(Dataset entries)
╔══
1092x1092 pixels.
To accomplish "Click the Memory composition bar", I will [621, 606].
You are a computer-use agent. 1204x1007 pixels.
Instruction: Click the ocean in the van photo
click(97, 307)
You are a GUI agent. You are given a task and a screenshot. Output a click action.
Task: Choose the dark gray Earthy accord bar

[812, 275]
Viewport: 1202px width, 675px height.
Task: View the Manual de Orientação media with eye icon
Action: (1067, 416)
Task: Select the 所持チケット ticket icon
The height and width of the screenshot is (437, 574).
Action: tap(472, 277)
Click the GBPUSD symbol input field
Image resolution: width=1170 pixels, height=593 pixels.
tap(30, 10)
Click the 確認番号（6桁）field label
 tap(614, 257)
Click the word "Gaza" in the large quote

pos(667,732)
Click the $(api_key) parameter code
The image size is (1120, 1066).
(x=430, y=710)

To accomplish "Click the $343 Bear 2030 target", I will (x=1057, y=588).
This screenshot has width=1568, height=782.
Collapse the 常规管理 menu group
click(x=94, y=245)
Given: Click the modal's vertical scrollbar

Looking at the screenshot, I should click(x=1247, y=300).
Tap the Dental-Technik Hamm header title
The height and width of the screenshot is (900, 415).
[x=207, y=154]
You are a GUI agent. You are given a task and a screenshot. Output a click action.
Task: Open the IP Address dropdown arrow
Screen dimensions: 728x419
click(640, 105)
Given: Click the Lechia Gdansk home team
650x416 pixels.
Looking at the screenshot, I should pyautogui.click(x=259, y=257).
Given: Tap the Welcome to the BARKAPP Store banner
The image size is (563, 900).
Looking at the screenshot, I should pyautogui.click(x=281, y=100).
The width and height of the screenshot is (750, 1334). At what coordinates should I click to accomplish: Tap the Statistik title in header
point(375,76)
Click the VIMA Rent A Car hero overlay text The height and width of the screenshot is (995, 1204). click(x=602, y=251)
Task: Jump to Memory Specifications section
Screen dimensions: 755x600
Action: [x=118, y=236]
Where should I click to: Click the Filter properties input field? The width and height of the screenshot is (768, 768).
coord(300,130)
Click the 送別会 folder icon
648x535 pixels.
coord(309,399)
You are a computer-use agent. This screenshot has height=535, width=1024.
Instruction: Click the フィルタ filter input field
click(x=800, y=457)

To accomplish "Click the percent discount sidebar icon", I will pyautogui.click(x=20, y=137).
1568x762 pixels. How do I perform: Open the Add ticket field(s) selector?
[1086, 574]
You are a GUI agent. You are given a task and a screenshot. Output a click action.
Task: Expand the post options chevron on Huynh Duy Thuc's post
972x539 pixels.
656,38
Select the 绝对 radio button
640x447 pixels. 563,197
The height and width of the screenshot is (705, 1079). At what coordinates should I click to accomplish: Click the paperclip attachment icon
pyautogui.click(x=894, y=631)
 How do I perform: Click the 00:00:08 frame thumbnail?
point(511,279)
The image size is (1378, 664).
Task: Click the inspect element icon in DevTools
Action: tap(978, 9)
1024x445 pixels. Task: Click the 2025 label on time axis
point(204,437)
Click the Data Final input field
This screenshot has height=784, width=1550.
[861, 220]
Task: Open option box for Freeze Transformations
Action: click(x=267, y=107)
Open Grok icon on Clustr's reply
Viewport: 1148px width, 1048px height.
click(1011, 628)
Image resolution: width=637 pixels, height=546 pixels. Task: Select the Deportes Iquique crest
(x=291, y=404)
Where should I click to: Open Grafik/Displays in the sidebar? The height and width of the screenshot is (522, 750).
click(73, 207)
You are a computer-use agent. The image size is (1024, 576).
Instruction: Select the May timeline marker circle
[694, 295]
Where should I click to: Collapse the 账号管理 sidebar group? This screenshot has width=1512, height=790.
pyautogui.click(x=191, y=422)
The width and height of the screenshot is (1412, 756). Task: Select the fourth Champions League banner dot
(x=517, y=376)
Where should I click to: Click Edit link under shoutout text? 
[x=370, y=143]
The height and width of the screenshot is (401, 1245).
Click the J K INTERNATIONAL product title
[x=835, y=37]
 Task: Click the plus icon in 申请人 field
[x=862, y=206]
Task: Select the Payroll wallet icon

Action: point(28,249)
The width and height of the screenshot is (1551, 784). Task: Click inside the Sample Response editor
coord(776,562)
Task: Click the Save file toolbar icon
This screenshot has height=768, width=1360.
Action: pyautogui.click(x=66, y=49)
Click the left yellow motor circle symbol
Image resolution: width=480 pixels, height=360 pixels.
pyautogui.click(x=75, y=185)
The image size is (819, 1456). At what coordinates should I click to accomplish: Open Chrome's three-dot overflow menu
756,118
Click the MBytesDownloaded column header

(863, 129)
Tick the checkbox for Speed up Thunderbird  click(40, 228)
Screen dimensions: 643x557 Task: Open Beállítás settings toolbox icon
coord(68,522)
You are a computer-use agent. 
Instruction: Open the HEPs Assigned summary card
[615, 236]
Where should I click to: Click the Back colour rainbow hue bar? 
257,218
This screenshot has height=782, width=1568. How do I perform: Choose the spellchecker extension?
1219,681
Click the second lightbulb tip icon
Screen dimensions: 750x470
╚══
• What is required: Once more, write out all the data exactly.

• Response to this task:
1092x1092 pixels.
To accomplish "Click the Memory composition bar", I will [621, 606].
You are a computer-use agent. 1204x1007 pixels.
Instruction: Click the ocean in the van photo
click(97, 307)
You are a GUI agent. You are given a task and a screenshot. Output a click action.
Task: Choose the dark gray Earthy accord bar

[812, 275]
Viewport: 1202px width, 675px height.
Task: View the Manual de Orientação media with eye icon
Action: (1067, 416)
Task: Select the 所持チケット ticket icon
The height and width of the screenshot is (437, 574).
Action: tap(472, 277)
Click the GBPUSD symbol input field
Image resolution: width=1170 pixels, height=593 pixels.
tap(30, 10)
Click the 確認番号（6桁）field label
 tap(614, 257)
Click the word "Gaza" in the large quote

pos(667,732)
Click the $(api_key) parameter code
The image size is (1120, 1066).
(x=430, y=710)

To accomplish "Click the $343 Bear 2030 target", I will (x=1057, y=588).
This screenshot has width=1568, height=782.
Collapse the 常规管理 menu group
click(x=94, y=245)
Given: Click the modal's vertical scrollbar

Looking at the screenshot, I should click(x=1247, y=300).
Tap the Dental-Technik Hamm header title
The height and width of the screenshot is (900, 415).
[x=207, y=154]
You are a GUI agent. You are given a task and a screenshot. Output a click action.
Task: Open the IP Address dropdown arrow
Screen dimensions: 728x419
click(640, 105)
Given: Click the Lechia Gdansk home team
650x416 pixels.
Looking at the screenshot, I should pyautogui.click(x=259, y=257).
Given: Tap the Welcome to the BARKAPP Store banner
The image size is (563, 900).
Looking at the screenshot, I should pyautogui.click(x=281, y=100).
The width and height of the screenshot is (750, 1334). At what coordinates should I click to accomplish: Tap the Statistik title in header
point(375,76)
Click the VIMA Rent A Car hero overlay text The height and width of the screenshot is (995, 1204). click(x=602, y=251)
Task: Jump to Memory Specifications section
Screen dimensions: 755x600
Action: [x=118, y=236]
Where should I click to: Click the Filter properties input field? The width and height of the screenshot is (768, 768).
coord(300,130)
Click the 送別会 folder icon
648x535 pixels.
coord(309,399)
You are a computer-use agent. This screenshot has height=535, width=1024.
Instruction: Click the フィルタ filter input field
click(x=800, y=457)

To accomplish "Click the percent discount sidebar icon", I will pyautogui.click(x=20, y=137).
1568x762 pixels. How do I perform: Open the Add ticket field(s) selector?
[1086, 574]
You are a GUI agent. You are given a task and a screenshot. Output a click action.
Task: Expand the post options chevron on Huynh Duy Thuc's post
972x539 pixels.
656,38
Select the 绝对 radio button
640x447 pixels. 563,197
The height and width of the screenshot is (705, 1079). At what coordinates should I click to accomplish: Click the paperclip attachment icon
pyautogui.click(x=894, y=631)
 How do I perform: Click the 00:00:08 frame thumbnail?
point(511,279)
The image size is (1378, 664).
Task: Click the inspect element icon in DevTools
Action: tap(978, 9)
1024x445 pixels. Task: Click the 2025 label on time axis
point(204,437)
Click the Data Final input field
This screenshot has height=784, width=1550.
[861, 220]
Task: Open option box for Freeze Transformations
Action: click(x=267, y=107)
Open Grok icon on Clustr's reply
Viewport: 1148px width, 1048px height.
click(1011, 628)
Image resolution: width=637 pixels, height=546 pixels. Task: Select the Deportes Iquique crest
(x=291, y=404)
Where should I click to: Open Grafik/Displays in the sidebar? The height and width of the screenshot is (522, 750).
click(73, 207)
You are a computer-use agent. The image size is (1024, 576).
Instruction: Select the May timeline marker circle
[694, 295]
Where should I click to: Collapse the 账号管理 sidebar group? This screenshot has width=1512, height=790.
pyautogui.click(x=191, y=422)
The width and height of the screenshot is (1412, 756). Task: Select the fourth Champions League banner dot
(x=517, y=376)
Where should I click to: Click Edit link under shoutout text? 
[x=370, y=143]
The height and width of the screenshot is (401, 1245).
Click the J K INTERNATIONAL product title
[x=835, y=37]
 Task: Click the plus icon in 申请人 field
[x=862, y=206]
Task: Select the Payroll wallet icon

Action: point(28,249)
The width and height of the screenshot is (1551, 784). Task: Click inside the Sample Response editor
coord(776,562)
Task: Click the Save file toolbar icon
This screenshot has height=768, width=1360.
Action: pyautogui.click(x=66, y=49)
Click the left yellow motor circle symbol
Image resolution: width=480 pixels, height=360 pixels.
pyautogui.click(x=75, y=185)
The image size is (819, 1456). At what coordinates should I click to accomplish: Open Chrome's three-dot overflow menu
756,118
Click the MBytesDownloaded column header

(863, 129)
Tick the checkbox for Speed up Thunderbird  click(40, 228)
Screen dimensions: 643x557 Task: Open Beállítás settings toolbox icon
coord(68,522)
You are a computer-use agent. 
Instruction: Open the HEPs Assigned summary card
[615, 236]
Where should I click to: Click the Back colour rainbow hue bar? 
257,218
This screenshot has height=782, width=1568. How do I perform: Choose the spellchecker extension?
1219,681
Click the second lightbulb tip icon
Screen dimensions: 750x470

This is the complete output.